I looked over the top of my glasses at her. “I said that we should have the place sooner or later, my pet. And so we shall.”

“How?” demanded Caroline. “I spoke to Mrs Shernwold while you were having fun with Dickens in Birmingham. She says that she would consider leasing or selling ninety Gloucester to us except for the fact that her unmarried son is returning from Africa in a year or so and she has promised it to him.”

“Trust me on this, Caroline my dear,” I said. “I have promised you this home someday and you and Harriet shall have it. Have I ever failed you, my sausage?”

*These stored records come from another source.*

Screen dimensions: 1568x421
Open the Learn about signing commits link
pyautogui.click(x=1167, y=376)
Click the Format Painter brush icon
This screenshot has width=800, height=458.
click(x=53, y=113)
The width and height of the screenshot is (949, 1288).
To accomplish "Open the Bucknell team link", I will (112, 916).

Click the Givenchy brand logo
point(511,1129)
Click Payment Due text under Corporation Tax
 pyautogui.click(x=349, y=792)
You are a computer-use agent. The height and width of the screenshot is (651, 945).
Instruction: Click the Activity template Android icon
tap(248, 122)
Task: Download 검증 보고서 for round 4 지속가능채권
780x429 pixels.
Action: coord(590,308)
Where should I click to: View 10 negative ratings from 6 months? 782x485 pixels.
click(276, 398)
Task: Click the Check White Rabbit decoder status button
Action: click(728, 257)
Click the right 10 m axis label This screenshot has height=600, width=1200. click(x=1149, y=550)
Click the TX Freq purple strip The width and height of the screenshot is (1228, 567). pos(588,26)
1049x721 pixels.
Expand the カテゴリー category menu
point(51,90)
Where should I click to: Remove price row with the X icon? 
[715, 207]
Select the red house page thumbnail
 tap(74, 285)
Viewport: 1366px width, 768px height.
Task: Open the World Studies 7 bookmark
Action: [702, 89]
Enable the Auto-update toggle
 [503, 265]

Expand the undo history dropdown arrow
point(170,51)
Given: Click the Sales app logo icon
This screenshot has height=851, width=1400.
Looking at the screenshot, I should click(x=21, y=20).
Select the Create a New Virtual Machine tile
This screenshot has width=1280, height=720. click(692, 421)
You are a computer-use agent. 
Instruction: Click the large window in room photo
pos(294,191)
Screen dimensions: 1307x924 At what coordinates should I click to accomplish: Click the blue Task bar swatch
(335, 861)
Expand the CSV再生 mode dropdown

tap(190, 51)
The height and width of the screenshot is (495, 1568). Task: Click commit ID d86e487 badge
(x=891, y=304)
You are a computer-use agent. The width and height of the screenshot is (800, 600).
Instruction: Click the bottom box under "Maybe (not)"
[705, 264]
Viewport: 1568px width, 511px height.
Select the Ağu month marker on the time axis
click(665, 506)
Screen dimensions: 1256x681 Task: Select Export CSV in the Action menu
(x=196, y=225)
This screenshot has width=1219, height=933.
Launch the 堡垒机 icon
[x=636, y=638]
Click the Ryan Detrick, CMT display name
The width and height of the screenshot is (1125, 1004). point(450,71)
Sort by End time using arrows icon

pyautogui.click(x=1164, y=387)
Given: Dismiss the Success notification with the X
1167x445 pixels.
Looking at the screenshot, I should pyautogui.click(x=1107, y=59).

She glared at me. Caroline G— was a handsome woman—some would say beautiful—despite her advancing years (although she would never tell me her age, Inspector Field had told me that in all likelihood Caroline had been born thirty-six years earlier, in 1830)—but she was neither handsome nor beautiful when she glared. Despite the tons of romantic literary twaddle to the contrary, trust me, Dear Reader, when I assure you that no woman can be attractive when she whines and glares.

“You fail me by not marrying me and giving Harriet a proper father,” she all but shrieked at me. “Do not think that I am not capable of finding and marrying another man, Wilkie Collins. Do not think that for a second!”